**RAW DATA:**
=-=-=

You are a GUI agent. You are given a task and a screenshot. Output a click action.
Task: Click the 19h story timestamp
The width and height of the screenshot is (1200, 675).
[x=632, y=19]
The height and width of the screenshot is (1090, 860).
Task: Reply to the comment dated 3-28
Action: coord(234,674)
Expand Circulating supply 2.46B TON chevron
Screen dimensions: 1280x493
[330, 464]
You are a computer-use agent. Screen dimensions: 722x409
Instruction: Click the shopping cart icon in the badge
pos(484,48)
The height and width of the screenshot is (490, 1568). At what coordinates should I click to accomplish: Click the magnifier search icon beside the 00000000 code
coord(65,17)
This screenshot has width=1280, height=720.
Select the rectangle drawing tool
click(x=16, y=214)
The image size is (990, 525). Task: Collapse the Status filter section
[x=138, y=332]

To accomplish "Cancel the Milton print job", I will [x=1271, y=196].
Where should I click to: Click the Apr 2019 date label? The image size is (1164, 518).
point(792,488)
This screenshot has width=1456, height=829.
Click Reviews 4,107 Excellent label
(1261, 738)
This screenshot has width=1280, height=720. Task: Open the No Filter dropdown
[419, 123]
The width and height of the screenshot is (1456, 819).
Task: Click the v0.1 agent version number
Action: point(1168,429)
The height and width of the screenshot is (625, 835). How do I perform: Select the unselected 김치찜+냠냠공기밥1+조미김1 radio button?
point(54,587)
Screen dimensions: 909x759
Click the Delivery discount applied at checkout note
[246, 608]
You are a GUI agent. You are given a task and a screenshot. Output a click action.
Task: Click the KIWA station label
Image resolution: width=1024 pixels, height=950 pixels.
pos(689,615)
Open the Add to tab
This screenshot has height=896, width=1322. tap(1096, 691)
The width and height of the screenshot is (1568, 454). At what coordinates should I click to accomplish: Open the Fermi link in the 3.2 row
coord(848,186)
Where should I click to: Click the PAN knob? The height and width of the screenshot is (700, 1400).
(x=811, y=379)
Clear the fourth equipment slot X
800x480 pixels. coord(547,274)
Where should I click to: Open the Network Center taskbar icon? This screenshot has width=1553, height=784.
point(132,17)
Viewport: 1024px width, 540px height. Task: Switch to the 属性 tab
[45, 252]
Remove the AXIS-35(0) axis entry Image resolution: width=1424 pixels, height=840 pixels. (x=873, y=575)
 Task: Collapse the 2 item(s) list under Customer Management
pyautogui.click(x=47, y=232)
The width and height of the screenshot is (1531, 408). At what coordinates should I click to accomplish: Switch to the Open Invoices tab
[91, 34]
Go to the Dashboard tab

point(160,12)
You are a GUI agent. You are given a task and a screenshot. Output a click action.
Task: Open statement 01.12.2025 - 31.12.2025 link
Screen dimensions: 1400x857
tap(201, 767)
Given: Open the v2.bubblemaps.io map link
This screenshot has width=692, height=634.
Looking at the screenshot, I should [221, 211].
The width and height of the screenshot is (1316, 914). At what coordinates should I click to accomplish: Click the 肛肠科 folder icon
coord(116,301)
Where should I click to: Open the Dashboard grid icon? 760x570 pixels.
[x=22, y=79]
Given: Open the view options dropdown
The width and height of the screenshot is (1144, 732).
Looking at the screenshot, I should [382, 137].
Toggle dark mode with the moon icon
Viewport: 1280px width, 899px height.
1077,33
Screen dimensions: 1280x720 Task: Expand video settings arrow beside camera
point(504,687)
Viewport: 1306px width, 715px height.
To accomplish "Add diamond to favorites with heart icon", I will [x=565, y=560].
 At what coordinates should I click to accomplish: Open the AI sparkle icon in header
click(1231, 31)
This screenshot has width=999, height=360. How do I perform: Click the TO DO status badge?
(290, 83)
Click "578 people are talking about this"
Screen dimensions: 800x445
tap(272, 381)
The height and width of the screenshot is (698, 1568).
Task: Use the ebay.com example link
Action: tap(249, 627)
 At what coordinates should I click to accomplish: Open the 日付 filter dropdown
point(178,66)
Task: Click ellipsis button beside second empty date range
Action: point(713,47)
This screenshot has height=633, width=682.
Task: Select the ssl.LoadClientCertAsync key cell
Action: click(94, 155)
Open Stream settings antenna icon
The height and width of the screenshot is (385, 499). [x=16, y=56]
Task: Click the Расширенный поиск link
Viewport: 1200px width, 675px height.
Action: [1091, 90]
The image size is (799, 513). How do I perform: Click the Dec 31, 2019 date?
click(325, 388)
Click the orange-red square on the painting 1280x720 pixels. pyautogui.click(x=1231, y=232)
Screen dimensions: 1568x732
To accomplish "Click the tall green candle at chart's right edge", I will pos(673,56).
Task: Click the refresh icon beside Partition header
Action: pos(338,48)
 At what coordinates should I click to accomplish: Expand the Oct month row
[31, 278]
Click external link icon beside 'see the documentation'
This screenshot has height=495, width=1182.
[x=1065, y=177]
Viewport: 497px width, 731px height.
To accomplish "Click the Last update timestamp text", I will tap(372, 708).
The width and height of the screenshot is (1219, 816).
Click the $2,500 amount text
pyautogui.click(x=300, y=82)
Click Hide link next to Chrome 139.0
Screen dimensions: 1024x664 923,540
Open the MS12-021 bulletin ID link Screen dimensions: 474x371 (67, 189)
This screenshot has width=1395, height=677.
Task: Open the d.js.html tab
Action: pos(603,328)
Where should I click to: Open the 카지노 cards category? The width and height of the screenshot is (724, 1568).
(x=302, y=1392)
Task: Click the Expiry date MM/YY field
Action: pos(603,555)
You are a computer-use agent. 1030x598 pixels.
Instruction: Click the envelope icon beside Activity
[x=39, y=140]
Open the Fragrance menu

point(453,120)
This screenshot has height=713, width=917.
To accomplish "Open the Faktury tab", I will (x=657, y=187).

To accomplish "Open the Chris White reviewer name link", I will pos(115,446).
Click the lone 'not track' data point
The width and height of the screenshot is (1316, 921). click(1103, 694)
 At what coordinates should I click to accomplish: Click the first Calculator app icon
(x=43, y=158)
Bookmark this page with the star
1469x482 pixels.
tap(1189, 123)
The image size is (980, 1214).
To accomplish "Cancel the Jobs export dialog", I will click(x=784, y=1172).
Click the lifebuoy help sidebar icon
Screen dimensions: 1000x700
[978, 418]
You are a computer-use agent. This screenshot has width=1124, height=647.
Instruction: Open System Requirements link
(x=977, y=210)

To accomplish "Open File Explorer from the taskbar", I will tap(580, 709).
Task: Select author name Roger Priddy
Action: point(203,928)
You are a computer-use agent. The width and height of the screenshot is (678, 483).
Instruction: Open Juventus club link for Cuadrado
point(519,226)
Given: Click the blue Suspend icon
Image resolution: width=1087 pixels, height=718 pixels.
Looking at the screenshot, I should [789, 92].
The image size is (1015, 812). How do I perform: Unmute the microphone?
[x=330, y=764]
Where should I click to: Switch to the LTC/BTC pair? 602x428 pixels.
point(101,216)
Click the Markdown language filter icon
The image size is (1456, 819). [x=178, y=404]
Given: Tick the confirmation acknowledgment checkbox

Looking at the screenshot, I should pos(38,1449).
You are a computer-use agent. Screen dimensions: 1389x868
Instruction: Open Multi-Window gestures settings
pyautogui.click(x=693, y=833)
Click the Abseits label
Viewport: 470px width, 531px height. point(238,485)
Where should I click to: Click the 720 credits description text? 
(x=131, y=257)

=-=-=

**GOAL OF THE EXERCISE:** List every line in the records above that contains the word "timestamp".

**OUTPUT FOR THIS TASK:**
Task: Click the 19h story timestamp
To accomplish "Click the Last update timestamp text", I will tap(372, 708).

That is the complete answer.